You can't defy the laws of project management

You can't defy the laws of project management
You can't defy the laws of project management

Tuesday 6 January 2015

Another Project War Story - Managing Aggressively Led Business Projects

 As an IT Project Manager you are asked to take control for the delivery of a project which has seemingly already been defined by the business sponsor or business team. As you apply your professional approach to project initiation and specifically, start to undertake some due diligence you find out pretty quickly that all is not well. 

Then comes the challenge to meet with the business to explain that despite their seemingly good work to date and  enthusiasm to get things moving there is a whole set of issues that need to be properly addressed if the project is to be successfully delivered.
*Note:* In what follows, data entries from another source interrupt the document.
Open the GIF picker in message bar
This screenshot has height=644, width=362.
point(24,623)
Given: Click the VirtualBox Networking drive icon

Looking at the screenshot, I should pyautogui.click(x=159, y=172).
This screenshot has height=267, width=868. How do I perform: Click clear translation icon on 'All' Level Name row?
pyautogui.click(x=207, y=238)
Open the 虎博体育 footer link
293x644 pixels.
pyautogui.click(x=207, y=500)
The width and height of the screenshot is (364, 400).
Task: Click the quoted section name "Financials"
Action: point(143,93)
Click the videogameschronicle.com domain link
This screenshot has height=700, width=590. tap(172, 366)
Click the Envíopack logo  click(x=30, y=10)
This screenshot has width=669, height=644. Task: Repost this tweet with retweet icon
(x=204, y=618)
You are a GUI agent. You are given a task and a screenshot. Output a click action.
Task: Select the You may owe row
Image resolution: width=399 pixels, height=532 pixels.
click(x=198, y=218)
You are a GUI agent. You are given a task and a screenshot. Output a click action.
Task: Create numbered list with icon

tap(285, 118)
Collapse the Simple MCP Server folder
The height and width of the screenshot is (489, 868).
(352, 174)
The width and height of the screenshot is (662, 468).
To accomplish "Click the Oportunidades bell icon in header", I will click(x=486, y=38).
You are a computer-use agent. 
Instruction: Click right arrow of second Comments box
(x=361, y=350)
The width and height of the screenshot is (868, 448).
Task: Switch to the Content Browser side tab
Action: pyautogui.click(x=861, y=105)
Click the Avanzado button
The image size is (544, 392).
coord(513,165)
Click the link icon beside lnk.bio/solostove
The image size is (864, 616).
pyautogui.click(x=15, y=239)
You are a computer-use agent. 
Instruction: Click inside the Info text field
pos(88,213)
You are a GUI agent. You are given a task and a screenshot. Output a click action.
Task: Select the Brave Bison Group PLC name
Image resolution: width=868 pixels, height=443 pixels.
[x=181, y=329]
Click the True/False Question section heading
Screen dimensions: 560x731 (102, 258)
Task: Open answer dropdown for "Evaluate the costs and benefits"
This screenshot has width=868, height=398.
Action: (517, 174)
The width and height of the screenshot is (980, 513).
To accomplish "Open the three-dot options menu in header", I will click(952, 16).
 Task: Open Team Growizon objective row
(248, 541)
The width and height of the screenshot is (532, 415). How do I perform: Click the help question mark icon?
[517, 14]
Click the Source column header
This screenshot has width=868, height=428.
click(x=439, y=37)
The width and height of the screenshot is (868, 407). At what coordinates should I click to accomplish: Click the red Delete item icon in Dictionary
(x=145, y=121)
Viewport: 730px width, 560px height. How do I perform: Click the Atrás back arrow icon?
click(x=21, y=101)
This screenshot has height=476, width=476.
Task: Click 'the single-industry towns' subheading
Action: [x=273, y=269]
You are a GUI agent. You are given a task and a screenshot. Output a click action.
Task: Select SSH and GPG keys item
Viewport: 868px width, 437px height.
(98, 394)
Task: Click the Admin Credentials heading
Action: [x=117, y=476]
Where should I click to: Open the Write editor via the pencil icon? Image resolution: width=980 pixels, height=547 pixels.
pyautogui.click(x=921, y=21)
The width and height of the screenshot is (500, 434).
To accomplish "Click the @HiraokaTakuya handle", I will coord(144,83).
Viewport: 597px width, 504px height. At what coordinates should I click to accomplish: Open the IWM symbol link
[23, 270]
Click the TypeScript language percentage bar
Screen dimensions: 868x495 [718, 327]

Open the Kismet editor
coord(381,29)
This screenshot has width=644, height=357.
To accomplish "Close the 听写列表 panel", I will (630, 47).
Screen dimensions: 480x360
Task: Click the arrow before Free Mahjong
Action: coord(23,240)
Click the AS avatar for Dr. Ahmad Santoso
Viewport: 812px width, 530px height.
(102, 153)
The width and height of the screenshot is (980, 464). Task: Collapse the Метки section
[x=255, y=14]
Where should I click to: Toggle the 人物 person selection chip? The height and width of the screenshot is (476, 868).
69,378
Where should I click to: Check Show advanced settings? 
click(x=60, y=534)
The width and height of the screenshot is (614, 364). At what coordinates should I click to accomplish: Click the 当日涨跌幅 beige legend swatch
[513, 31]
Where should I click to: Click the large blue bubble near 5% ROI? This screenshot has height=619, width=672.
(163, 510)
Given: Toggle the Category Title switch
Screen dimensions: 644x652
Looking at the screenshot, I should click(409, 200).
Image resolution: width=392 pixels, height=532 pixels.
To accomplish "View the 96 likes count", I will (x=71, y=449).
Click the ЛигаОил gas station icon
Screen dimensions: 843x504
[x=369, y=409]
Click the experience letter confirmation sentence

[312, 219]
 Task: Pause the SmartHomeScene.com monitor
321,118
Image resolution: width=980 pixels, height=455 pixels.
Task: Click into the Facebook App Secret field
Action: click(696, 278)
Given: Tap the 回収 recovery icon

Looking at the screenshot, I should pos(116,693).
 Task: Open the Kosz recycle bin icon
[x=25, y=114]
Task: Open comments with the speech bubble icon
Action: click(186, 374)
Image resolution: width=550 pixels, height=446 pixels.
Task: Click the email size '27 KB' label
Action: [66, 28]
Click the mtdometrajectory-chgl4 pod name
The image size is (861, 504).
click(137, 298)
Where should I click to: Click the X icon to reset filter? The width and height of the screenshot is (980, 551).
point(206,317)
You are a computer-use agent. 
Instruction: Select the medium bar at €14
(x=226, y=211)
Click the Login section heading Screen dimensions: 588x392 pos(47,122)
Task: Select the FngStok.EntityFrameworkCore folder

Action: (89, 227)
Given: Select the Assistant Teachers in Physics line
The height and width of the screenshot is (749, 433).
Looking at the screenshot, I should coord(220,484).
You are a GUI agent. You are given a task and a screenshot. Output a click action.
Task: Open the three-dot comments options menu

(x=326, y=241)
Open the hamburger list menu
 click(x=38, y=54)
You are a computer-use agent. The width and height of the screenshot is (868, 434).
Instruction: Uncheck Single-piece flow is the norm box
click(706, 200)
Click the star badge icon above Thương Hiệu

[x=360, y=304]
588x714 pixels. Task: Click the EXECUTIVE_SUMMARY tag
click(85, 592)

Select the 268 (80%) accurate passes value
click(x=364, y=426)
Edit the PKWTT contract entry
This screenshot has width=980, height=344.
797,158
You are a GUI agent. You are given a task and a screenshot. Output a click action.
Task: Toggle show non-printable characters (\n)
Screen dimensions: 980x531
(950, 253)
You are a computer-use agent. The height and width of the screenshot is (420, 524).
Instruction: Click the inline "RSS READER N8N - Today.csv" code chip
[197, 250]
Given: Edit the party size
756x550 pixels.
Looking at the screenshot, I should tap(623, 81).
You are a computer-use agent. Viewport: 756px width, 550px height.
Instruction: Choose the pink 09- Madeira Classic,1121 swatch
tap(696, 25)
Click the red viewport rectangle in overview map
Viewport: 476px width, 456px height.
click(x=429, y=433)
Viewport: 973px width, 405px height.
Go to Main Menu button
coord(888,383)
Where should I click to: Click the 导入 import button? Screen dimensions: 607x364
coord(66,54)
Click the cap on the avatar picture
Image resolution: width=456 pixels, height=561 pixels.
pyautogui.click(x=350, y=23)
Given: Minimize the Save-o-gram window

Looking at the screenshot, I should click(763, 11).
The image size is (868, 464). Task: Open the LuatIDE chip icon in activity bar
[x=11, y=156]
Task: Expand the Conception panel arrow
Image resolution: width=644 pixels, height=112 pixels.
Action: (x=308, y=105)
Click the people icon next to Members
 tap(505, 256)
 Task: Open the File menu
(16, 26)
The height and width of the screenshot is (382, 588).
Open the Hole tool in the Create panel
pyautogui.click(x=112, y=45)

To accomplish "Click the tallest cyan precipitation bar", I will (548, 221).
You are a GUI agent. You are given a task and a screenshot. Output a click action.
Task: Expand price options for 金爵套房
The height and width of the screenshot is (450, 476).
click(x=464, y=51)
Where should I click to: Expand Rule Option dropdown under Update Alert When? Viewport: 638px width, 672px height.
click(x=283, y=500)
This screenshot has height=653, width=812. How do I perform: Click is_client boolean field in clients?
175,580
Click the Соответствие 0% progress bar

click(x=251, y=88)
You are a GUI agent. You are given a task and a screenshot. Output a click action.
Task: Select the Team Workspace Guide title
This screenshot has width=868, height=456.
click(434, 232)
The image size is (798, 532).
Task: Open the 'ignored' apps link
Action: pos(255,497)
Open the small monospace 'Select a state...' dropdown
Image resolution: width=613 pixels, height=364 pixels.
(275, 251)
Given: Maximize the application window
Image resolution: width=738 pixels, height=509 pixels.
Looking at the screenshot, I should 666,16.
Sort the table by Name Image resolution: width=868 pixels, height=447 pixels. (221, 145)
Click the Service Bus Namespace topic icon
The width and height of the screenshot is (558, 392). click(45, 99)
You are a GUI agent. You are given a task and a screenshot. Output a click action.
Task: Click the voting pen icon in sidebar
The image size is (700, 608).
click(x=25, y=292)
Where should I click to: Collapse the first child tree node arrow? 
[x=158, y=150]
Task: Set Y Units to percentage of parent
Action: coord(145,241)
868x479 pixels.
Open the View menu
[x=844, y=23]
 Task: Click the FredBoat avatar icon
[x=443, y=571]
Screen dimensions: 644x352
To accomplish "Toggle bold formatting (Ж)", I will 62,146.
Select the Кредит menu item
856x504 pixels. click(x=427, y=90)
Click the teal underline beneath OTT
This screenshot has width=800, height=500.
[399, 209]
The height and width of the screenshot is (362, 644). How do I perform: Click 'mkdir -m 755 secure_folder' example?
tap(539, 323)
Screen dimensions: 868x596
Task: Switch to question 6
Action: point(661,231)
Common Problems that the Business Team fail to Identify:

·        Role of a sponsor: set out for the sponsor how they will support the project through the various project  stages
·        Establish an appropriate procurement contract with the supplier and ensure references are taken and ideally site visits are made to customers who are working with a similar solution  
·        Identify and name the available business and IT resources required to deliver all stages of the project
·        Create a solution architecture document which will act as a ‘blueprint’ and allow all IT partners to understand their role in the delivery of the solution
·        Invest in detailed requirements gathering workshops which will include the key business users and the suppliers both external and internal. Ensure the sponsor is involved in the gap analysis workshop so that key decisions can be made about delivery options
·        Commit time to documenting business processes
·        Run business led roadshows or conference room pilots to ‘socialise’ the emerging solution and to build user commitment across your organisation

The above guidance is most applicable in organisations where the business teams are driving projects and where the IT department is being treated as an internal supplier. Although I would always advocate that the business owns the project they must do so with due respect to the support and guidance being provided by the IT department.